ACTIVITY 1
In the book review, shorten the paragraph beginning "It discusses the core red-teaming techniques" into a bulleted list that keeps its main facts.
ACTIVITY 2
What does the book review give as the central theme of the book?
ACTIVITY 3
Continue the book review past its final sentence.
+++ SUPPLIED TEXT +++
Red Team, How to Succeed by Thinking Like the Enemy

Red Team, How to Succeed by Thinking Like the Enemy
By Micah Zenko

Red Teaming is a book about the use of Red Teams, to determine and address the weaknesses in organisations. It covers both publicly and privately funded organisation. It discusses how and when they are used, and the benefits and challenges Red Teams have in doing their work, through example and case studies ranging from military war games to private company product launches.

The central theme of this book being, “you cannot grade your own homework”. People can suffer from the Dunning-Kruger effect, where if they are incompetent, they are terrible judges of their own performance. Or they can suffer from organisational biases, where they become captured by the institutional culture and adopt the personal preferences of their bosses.

It discusses the core red-teaming techniques of simulations, vulnerability probes, and alternative analysis, and how they succeed and fail. One of the main reasons red-teaming can fail, as identified throughout the book, is the lack of buy-in from upper management. Some rig-the-game to confirm a preconceived outcome, others do it to tick a box given to them from higher ranks, and others can do it to justify a decision which has already been made. A new Chief Operating Officer might do it, to create their mark on an entity and separate them from the previous person. Then of course the delivery of red-team findings and their implementation is key.  Findings cannot be a “gotcha”.
+++ DATA EXCERPTS +++
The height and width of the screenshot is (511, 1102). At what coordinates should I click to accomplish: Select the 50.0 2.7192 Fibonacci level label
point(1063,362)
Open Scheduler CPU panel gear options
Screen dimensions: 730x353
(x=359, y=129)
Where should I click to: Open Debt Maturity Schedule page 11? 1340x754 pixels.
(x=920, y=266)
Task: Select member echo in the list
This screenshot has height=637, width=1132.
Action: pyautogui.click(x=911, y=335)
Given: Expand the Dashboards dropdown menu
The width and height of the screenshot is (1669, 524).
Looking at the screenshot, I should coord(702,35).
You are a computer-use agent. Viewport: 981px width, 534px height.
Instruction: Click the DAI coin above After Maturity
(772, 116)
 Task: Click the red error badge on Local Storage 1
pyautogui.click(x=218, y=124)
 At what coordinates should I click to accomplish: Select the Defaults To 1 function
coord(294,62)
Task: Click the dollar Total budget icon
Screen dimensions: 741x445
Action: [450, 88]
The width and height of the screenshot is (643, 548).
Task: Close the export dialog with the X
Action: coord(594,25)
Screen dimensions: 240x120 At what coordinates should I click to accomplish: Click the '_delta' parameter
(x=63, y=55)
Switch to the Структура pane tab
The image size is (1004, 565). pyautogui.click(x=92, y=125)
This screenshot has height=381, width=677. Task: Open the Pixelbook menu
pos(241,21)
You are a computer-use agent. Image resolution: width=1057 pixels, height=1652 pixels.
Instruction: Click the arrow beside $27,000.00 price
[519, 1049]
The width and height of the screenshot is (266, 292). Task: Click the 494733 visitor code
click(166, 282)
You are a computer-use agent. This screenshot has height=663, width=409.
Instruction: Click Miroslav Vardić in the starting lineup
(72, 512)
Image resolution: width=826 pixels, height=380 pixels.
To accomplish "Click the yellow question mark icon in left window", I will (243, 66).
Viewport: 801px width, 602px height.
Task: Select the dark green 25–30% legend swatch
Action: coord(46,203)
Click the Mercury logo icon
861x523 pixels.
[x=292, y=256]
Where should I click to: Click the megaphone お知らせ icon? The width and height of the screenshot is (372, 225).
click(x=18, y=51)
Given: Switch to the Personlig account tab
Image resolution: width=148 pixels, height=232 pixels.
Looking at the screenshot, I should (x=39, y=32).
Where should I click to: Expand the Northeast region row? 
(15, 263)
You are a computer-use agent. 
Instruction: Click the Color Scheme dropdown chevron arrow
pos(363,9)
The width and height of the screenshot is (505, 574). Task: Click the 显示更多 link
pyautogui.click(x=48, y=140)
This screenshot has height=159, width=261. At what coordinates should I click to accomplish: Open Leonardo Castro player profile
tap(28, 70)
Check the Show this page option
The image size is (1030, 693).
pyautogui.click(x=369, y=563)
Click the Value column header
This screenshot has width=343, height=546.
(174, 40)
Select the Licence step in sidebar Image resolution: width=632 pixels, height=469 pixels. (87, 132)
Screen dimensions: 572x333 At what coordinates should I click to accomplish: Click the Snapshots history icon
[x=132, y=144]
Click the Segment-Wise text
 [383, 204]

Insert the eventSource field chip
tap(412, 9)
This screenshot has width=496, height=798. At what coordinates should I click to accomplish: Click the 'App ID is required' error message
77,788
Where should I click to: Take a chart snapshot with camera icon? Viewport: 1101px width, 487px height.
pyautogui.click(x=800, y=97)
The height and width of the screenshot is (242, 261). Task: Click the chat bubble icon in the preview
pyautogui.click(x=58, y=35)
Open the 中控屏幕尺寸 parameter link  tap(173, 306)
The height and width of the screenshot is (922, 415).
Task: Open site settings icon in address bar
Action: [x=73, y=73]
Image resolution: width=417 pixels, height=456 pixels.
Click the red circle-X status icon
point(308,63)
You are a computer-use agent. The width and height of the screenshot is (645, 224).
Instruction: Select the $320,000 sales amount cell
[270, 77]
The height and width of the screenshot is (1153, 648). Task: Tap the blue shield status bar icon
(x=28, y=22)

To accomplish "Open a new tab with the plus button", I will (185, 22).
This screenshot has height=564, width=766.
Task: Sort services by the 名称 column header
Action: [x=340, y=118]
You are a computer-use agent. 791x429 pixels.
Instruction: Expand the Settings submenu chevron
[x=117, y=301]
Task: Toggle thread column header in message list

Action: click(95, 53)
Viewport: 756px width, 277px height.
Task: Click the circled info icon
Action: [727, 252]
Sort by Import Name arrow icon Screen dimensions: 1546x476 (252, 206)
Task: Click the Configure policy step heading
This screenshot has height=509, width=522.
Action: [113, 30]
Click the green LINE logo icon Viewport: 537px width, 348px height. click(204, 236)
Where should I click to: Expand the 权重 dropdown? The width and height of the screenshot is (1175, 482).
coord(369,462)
+++
ANSWER AREA 1
- Core techniques covered are simulations, vulnerability probes, and alternative analysis, along with how they succeed and fail.
- A main reason red-teaming fails is a lack of buy-in from upper management.
- Some people rig the game to confirm a preconceived outcome, to tick a box for higher ranks, or to justify a decision already made.
- A new Chief Operating Officer might use it to make their mark and set themselves apart from their predecessor.
- How findings are delivered and implemented is key, and findings cannot be a "gotcha."

ANSWER AREA 2
The central theme is "you cannot grade your own homework."

ANSWER AREA 3
Business war-gaming can include scenario (or strategic) planning, liberating structures, and promote corporate cultures where employees can be directed to identify strategic flaws or performance shortcomings, and report them to their bosses. But as the book notes “Devil’s advocates, if occasionally right, will get hunted down and killed by the antibodies in a company. Remember they just won an argument. That means someone lost.”

It discusses the nature and type of people required to be in a Red Team. “The best red teamers tend to be self-described “oddballs” and “weirdoes,” as well as critical and divergent thinkers inherently skeptical of authority and conventional wisdom.”

This is a really interesting book, with some excellent insights and examples. It is well worth picking up this book for read and thinking about how it could be applied.